_TEXT SHOWN_:
'''

Journalist among eight killed in Pakistan
By IANSThursday, January 13, 2011
ISLAMABAD - A journalist of a private television channel was shot dead by a group of unidentified assailants in Pakistan’s southern city of Karachi, where at least seven others were also killed in different incidents of target killing, police said.
Wali Khan Babar, 29, who was working with the Geo News, was attacked near Liaquatabad Dakkhana bus stop Thursday evening when he was going home in his car, the DawnNews reported Friday quoting a senior police officer.
“Initial investigation suggests that Babar was stuck in a traffic jam when a man stopped in front of his car. The man pulled out a pistol and fired several shots at Babar before returning to his associate waiting across the road on a motorbike to disappear from the scene in a flash,” said Deputy Inspector General of Police (West) Sultan Khawaja.
The police found five empty cases of .9mm bullets from the scene. Babar received bullets on his forehead, face and neck.
The official ruled out mugging attempt as motive behind the firing, saying “it appeared to be a premeditated murder”.

'''

Data drawn from a collection:
'''

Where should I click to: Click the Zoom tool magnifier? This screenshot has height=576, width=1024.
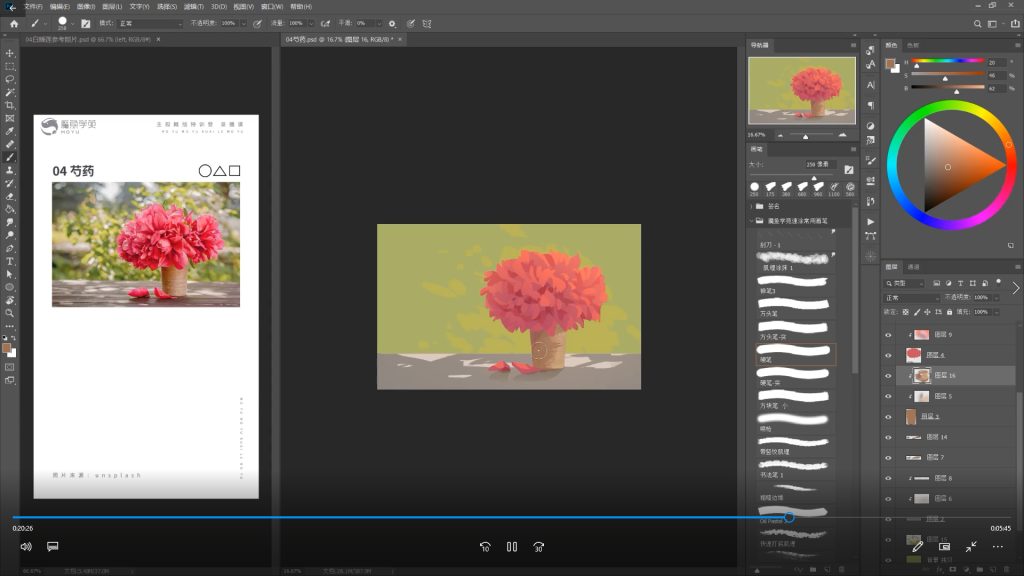[10, 313]
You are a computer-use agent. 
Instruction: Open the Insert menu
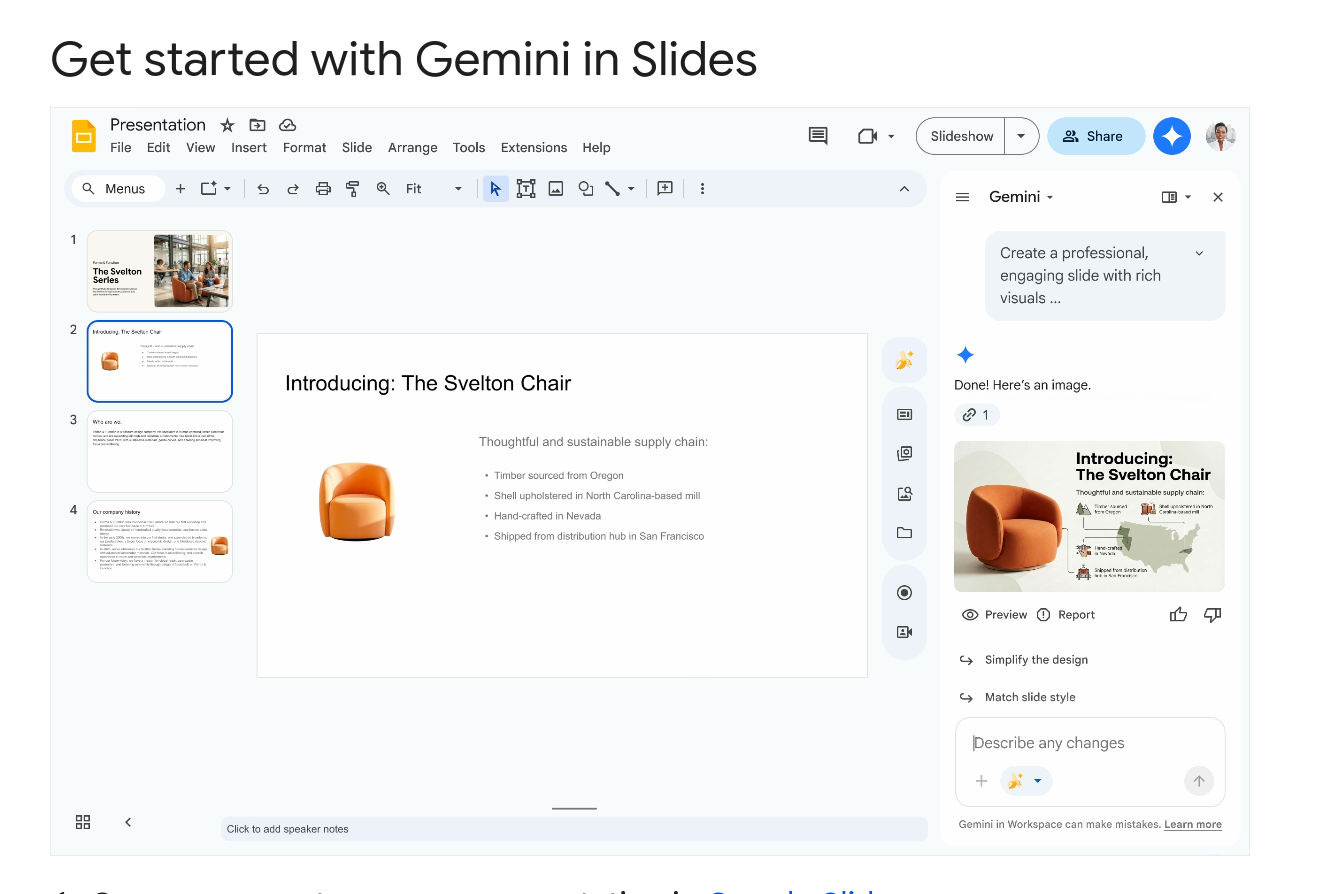tap(249, 148)
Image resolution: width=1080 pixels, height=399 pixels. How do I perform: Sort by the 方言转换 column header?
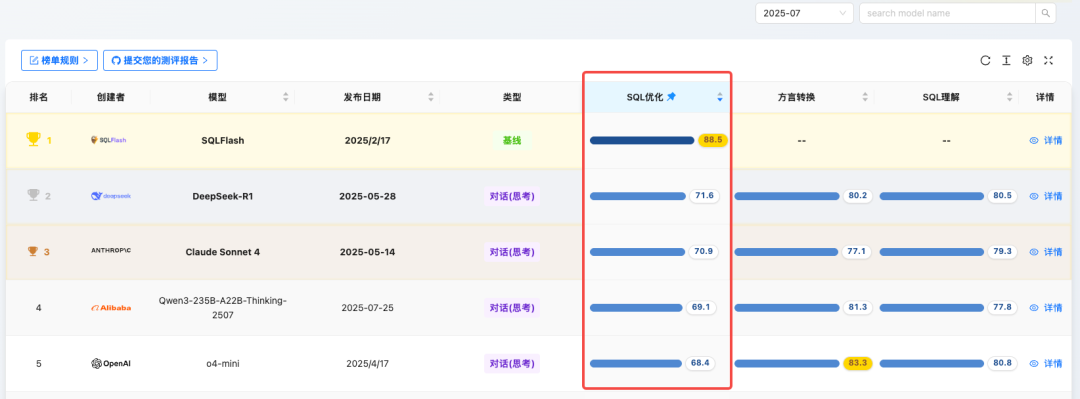tap(802, 97)
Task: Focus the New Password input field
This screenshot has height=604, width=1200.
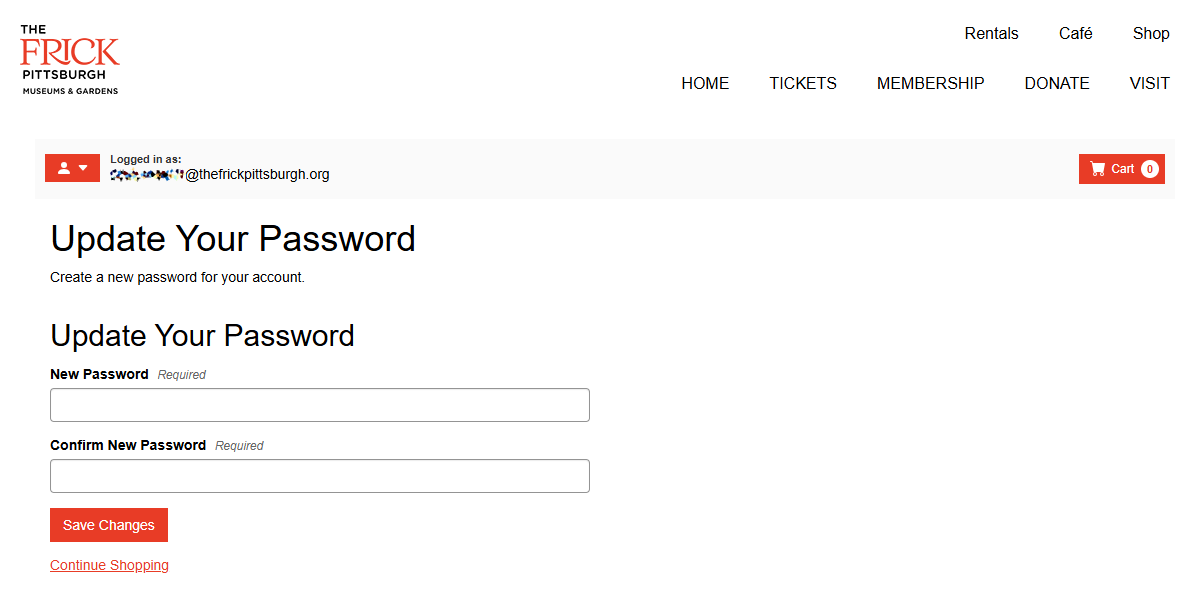Action: pyautogui.click(x=320, y=405)
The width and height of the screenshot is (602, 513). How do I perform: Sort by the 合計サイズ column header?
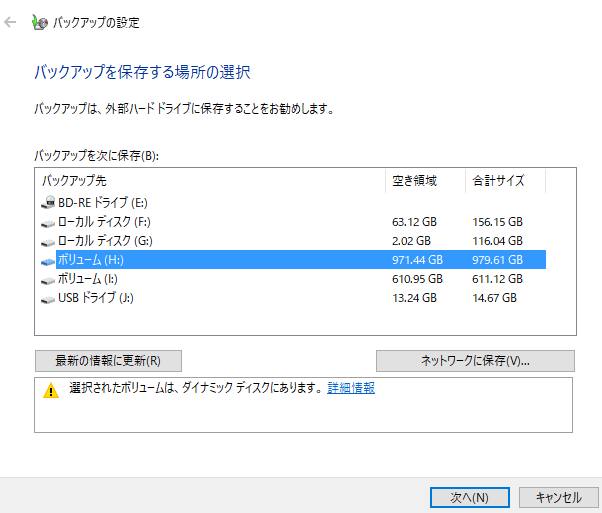(x=505, y=181)
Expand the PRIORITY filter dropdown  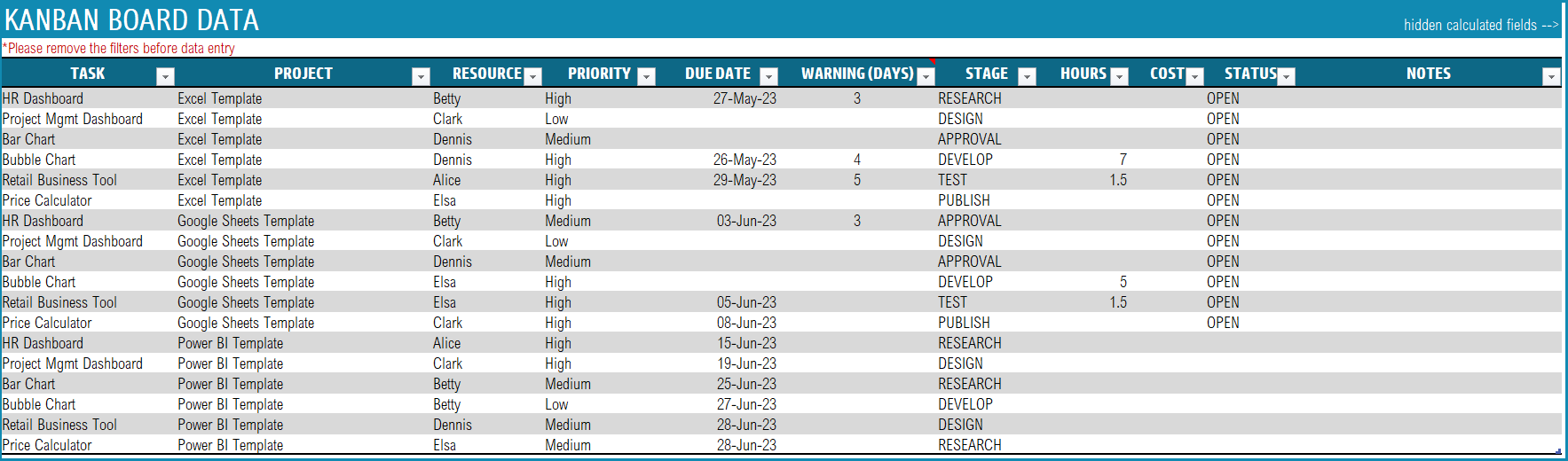pyautogui.click(x=647, y=76)
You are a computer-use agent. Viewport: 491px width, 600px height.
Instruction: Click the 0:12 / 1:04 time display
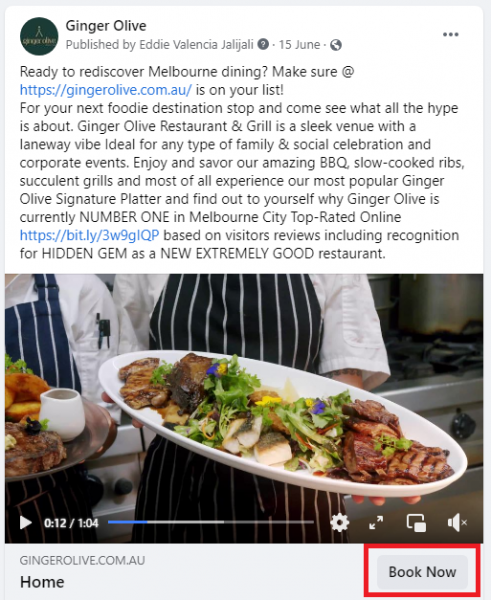tap(72, 523)
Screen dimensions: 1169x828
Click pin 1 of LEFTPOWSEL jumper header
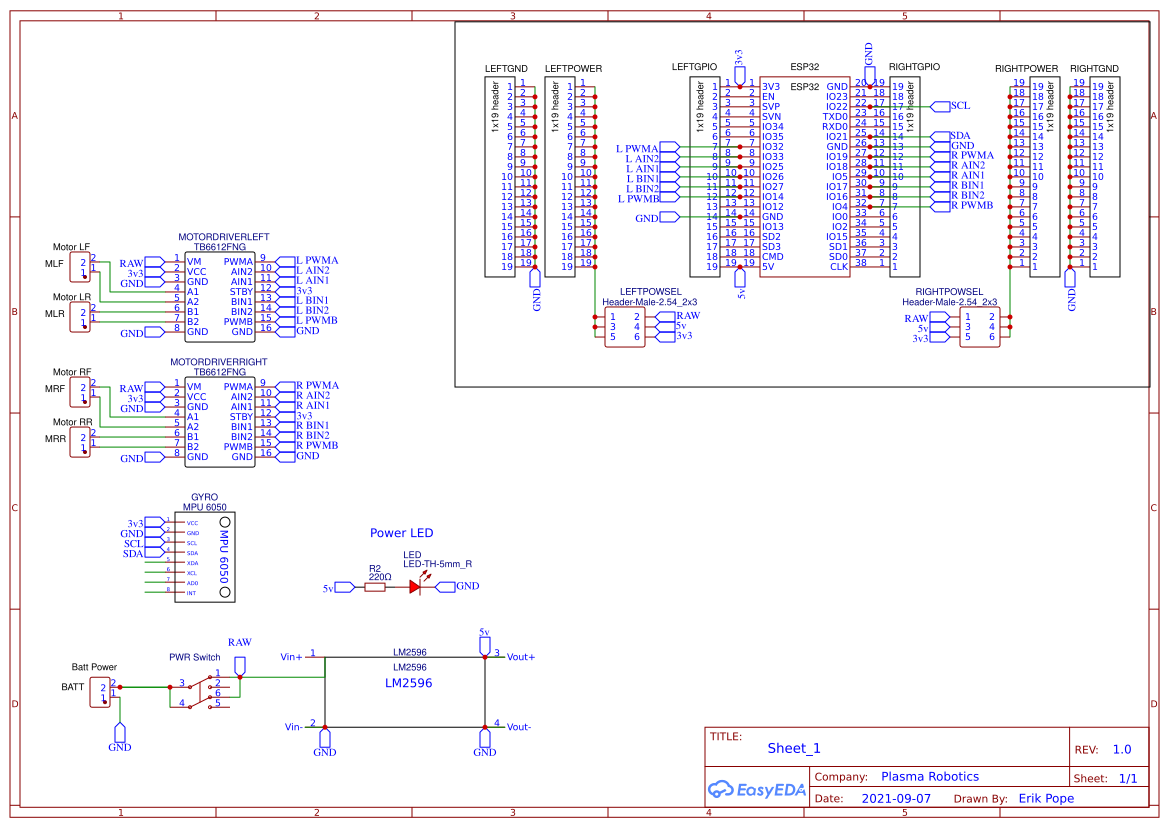612,315
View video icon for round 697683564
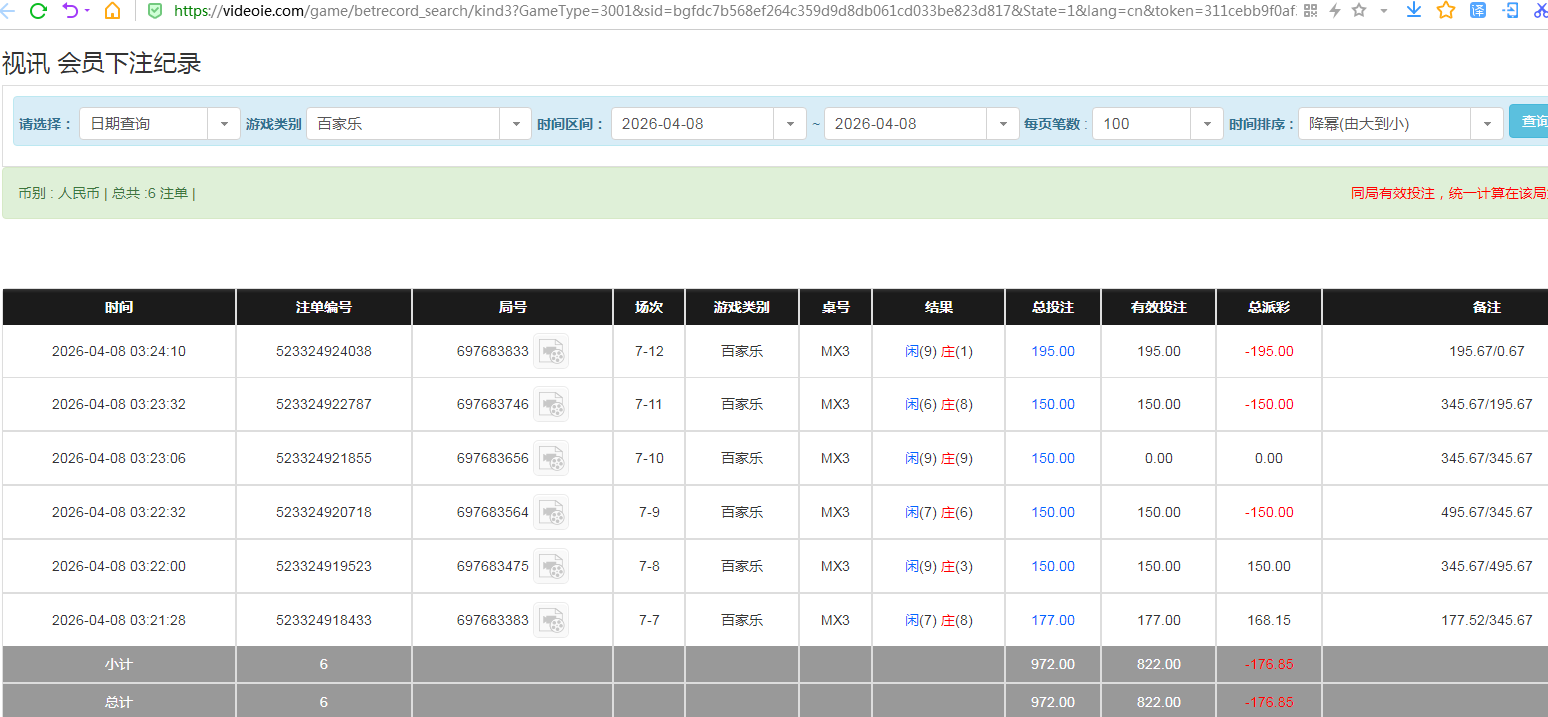 (x=551, y=511)
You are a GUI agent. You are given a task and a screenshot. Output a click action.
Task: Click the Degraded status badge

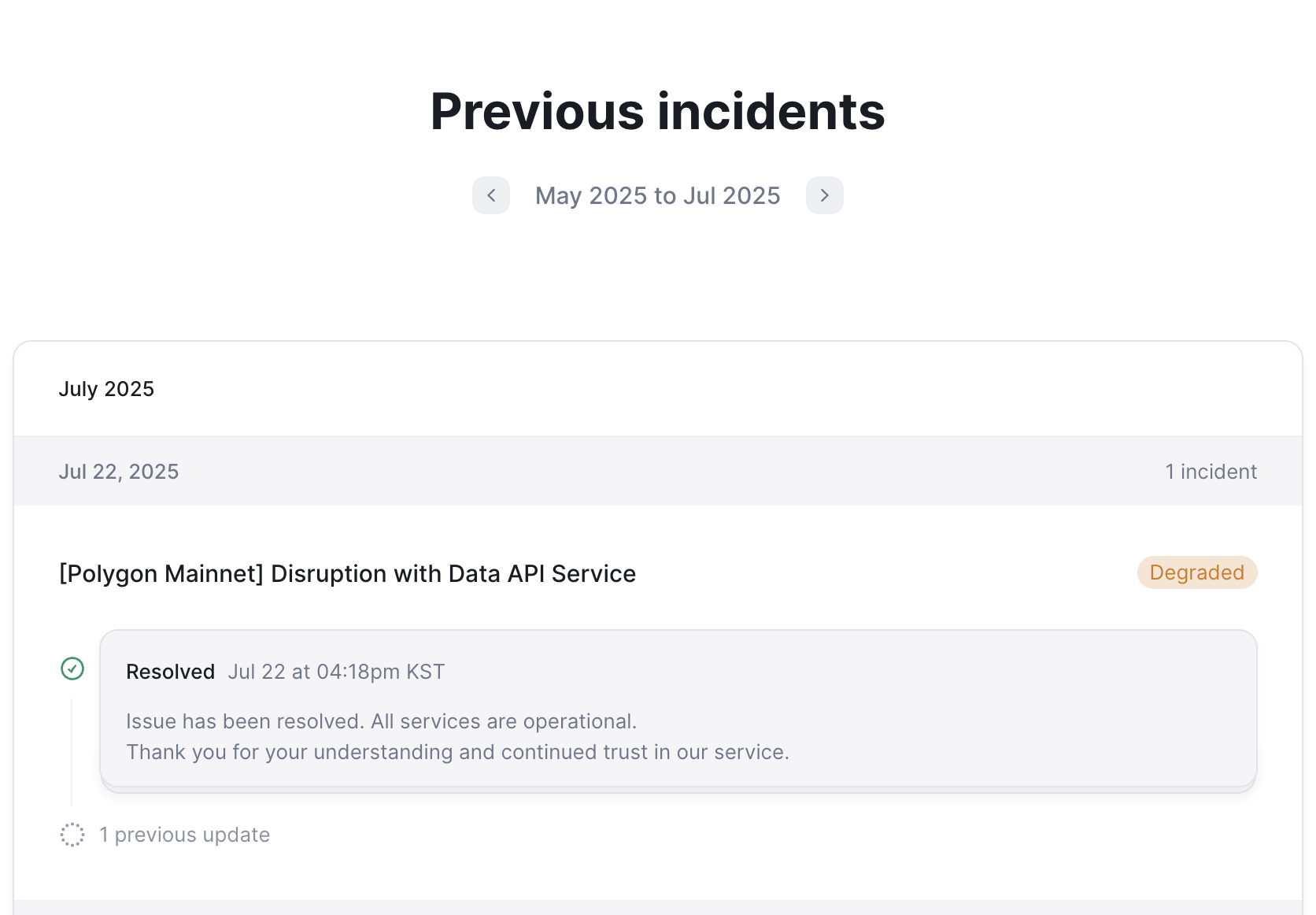pos(1196,572)
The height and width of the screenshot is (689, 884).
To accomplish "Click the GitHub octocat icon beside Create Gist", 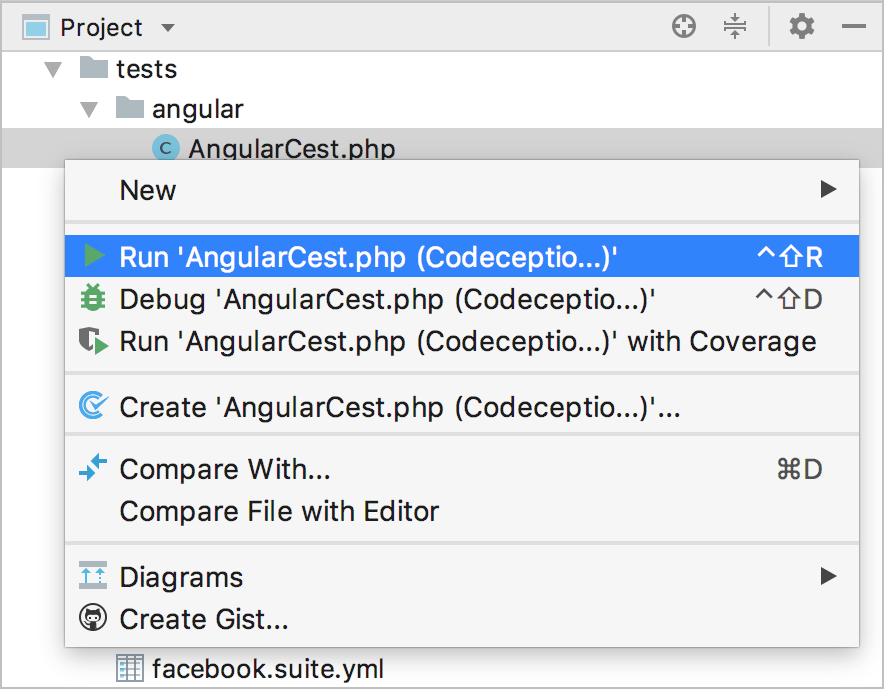I will pyautogui.click(x=93, y=619).
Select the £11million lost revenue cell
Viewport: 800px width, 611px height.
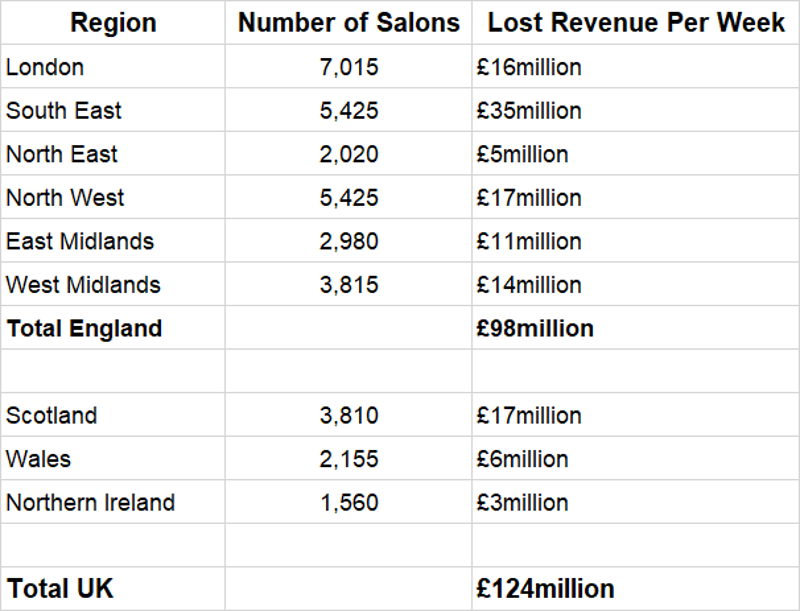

'''

_TASK TO COMPLETE_:
In the article on the journalist killed in Karachi, why did the police official rule out a mugging attempt as the motive? Answer in one to three sentences.

_RESPONSE_:
The official said the shooting "appeared to be a premeditated murder."